## What is expected
The required output is the exact run of lines below that opens at the line with "Given: Open mint-stone username link" and closes at the line with "Image resolution: width=1024".

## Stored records

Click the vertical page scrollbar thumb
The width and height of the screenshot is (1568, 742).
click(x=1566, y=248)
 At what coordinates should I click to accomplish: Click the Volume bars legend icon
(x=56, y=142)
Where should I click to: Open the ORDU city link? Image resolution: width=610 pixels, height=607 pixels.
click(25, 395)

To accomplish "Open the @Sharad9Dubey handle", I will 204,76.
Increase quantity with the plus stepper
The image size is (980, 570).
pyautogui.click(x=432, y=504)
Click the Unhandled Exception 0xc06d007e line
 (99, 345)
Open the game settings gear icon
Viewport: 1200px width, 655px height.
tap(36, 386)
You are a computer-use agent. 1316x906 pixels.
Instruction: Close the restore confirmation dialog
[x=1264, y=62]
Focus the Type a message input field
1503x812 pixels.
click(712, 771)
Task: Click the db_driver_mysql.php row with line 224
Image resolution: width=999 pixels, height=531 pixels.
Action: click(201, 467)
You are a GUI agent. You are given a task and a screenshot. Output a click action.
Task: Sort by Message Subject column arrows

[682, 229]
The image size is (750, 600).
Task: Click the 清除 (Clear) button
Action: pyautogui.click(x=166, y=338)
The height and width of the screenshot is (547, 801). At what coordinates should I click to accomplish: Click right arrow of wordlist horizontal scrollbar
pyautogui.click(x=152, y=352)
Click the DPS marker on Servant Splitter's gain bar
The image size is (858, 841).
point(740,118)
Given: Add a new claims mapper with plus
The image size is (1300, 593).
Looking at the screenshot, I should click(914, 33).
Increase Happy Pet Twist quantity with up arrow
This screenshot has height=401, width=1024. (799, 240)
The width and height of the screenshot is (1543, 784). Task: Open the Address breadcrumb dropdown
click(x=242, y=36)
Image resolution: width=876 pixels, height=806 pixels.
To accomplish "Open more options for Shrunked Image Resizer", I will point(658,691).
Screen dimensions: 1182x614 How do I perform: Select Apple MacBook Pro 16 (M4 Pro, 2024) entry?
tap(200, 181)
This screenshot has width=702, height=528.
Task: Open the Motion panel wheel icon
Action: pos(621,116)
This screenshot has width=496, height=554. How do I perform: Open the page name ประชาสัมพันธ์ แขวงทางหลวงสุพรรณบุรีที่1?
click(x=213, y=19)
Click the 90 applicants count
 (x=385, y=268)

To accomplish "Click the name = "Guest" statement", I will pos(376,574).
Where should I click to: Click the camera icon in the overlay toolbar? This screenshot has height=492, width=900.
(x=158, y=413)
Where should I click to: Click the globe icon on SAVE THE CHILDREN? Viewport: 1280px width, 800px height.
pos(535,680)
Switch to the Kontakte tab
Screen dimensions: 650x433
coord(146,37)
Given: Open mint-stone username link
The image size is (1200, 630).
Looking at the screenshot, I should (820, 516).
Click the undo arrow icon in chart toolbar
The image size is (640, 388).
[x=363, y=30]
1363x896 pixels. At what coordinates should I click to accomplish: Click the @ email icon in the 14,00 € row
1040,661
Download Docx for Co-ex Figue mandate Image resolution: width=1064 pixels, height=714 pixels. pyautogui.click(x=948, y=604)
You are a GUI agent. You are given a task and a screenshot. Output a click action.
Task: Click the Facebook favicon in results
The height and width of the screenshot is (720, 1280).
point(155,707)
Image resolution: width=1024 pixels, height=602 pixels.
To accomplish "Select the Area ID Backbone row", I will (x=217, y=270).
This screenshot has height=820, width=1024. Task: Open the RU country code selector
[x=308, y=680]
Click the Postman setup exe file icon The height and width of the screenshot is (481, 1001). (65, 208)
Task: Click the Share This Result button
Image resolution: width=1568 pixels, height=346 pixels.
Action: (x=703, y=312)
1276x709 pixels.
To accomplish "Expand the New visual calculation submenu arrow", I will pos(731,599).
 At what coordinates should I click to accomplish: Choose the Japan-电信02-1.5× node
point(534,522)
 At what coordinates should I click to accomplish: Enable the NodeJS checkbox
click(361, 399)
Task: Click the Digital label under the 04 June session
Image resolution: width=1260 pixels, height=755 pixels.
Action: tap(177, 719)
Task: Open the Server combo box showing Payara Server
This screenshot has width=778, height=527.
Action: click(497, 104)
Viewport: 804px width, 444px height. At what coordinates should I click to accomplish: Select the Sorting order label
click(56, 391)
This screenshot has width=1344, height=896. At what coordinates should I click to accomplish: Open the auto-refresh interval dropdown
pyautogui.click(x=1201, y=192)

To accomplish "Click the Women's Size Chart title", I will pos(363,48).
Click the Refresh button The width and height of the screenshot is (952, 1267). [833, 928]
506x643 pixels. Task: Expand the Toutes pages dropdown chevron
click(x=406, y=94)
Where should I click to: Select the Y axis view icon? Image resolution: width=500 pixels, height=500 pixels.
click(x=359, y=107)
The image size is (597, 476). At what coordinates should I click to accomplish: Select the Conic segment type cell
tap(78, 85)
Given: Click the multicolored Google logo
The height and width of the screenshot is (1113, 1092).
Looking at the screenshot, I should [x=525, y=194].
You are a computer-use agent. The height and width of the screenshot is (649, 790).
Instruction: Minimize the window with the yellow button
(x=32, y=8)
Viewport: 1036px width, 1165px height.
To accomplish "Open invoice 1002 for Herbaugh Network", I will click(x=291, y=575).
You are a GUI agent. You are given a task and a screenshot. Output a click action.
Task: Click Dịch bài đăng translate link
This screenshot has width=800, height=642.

## Answer for the task
Given: Open mint-stone username link
The image size is (1200, 630).
Looking at the screenshot, I should (820, 516).
Click the undo arrow icon in chart toolbar
The image size is (640, 388).
[x=363, y=30]
1363x896 pixels. At what coordinates should I click to accomplish: Click the @ email icon in the 14,00 € row
1040,661
Download Docx for Co-ex Figue mandate Image resolution: width=1064 pixels, height=714 pixels. pyautogui.click(x=948, y=604)
You are a GUI agent. You are given a task and a screenshot. Output a click action.
Task: Click the Facebook favicon in results
The height and width of the screenshot is (720, 1280).
point(155,707)
Image resolution: width=1024 pixels, height=602 pixels.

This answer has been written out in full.